**Exercise aim**
Count the lines in the listing below that contain the string "icon", with case counting, and give only the number.

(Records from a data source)
========

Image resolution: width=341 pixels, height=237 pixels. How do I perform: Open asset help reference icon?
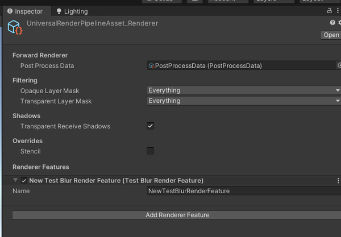click(332, 23)
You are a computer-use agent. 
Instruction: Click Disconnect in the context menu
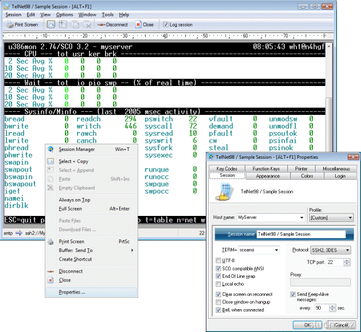tap(71, 271)
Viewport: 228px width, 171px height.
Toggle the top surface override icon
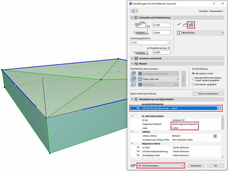click(x=133, y=73)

========

**Final answer**
2